Documents refer to all kinds of written
records such as government policies, educational legislation and stipulation,
education plans, educational statistics, demographic trends, school records,
teaching plans, student health records, examination records, school meeting
minutes, school inventories, school accounts, classroom journals and so on. In
fact, it is difficult to fix a definite list until the researcher is in the
field. Then he/she can draft the list according to real needs. Often, the
researchers are not able to realize what should be read unless they are in the
field.
Case
4.12: Children Registration
One
of the major suspicions among international researchers about China was the
accuracy of enrolment ratio. This therefore became my major concern when doing
fieldwork. My first "teacher"
in this matter was a teacher of a village school in Liaoning who illustrated
how he planned for his school by showing me a book which registers all children
in the village who are from 0 to 17 in age. He called this the "Record of
Names" which was apparently not an official requirement. But he told me
that this was for his own benefit, because the number kept him alert of the
class sizes ahead and, when necessary, allowed him to plan in advance for
multiple-grade classes. He explained that, for example, if there were 4
children at five year old and only 3 at six year old, he might advise the six
year-olds to delay entrance for a year so that they might join a double-grade
class of 7 next year. He also explained that when he was asked to submit
statistics for planning, he needed no artificial projection, the number were
all in his books. Two years later, I found the same practice in Guizhou,
another province, but the principals called the book the "Cultural
Register". Even secondary school principals kept such a record, but with
age range from 0 to 23. The "Record of Names" or "Cultural Registration"
demonstrated that at least at the village level, the enrolment data was quite
transparent and there could be little honesty problem.
Case
4.13: Equipment Categories
The
first time I was in a Chinese village school, I heard that school equipment was
allocated according to categories.
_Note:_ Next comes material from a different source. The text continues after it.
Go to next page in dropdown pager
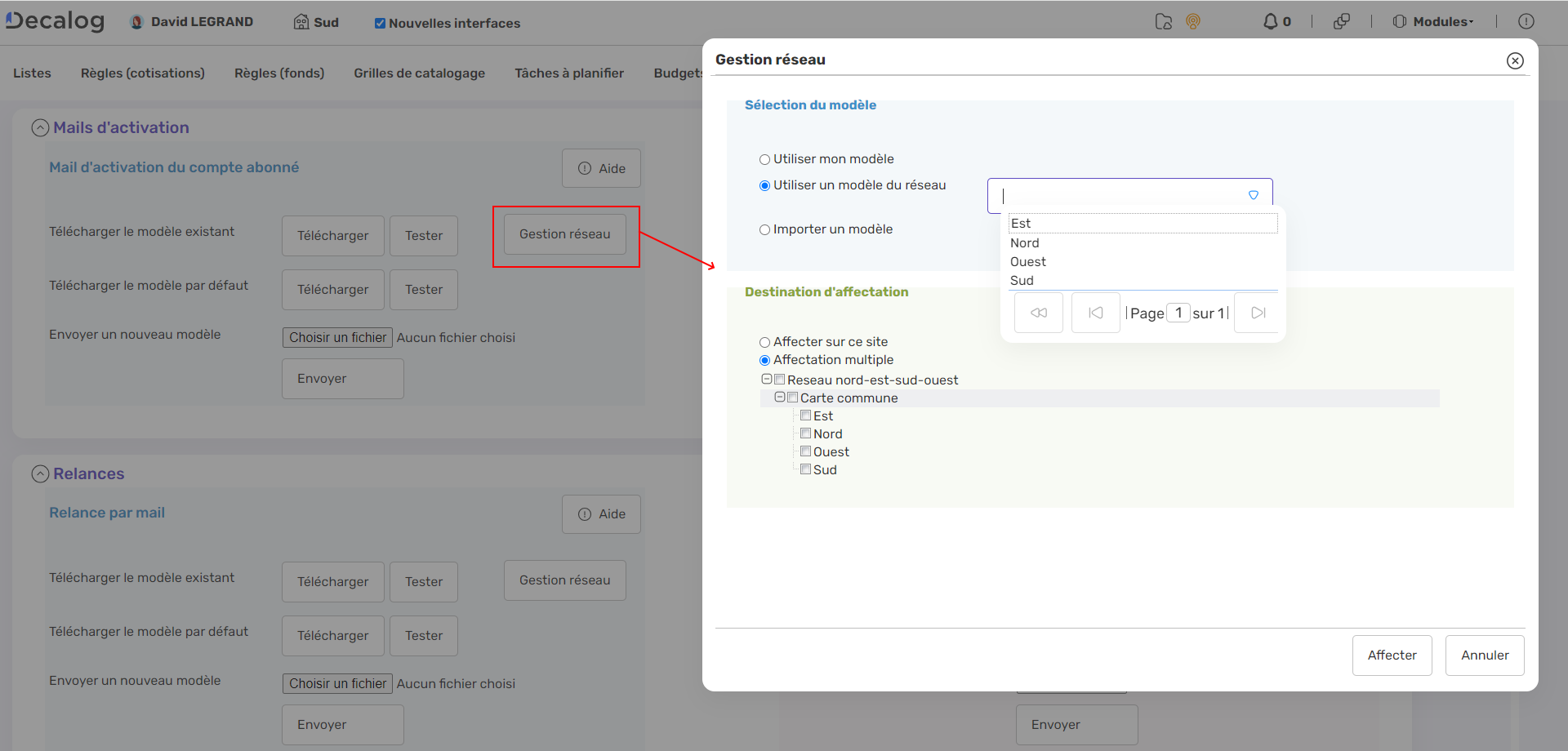[1258, 313]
There were three categories: Categories I,
II and III. Apparently, Category I was of highest standard and was supposed to
be above average. Category II was of good standard more or less expected of all
school when resources were available. Category III was meant below average but
acceptable. The system in China was such
that the best schools were expected to be equipped with Category I items,
important schools such as centre schools with Category II and ordinary schools
with Category III. Village schools were often given no allocation at all. I
realized that this was a policy of discrimination which was quite different
from practices elsewhere in other countries. I never saw the actual document
until five years later. When I saw the actual document, I was further shocked.
The disparity was tremendous. The worth of items in Category I was normally
more than double that Category II and often more than three times that of
Category III. It is a policy that increases disparity. It is only when I
actually saw the document that I understood it was not only a matter of
priority, it was a cult of hierarchy. It was a culture.
There is not much in the
techniques of documentary study that is specific to qualitative research. It is
perhaps the appropriate use of the appropriate materials that is essential.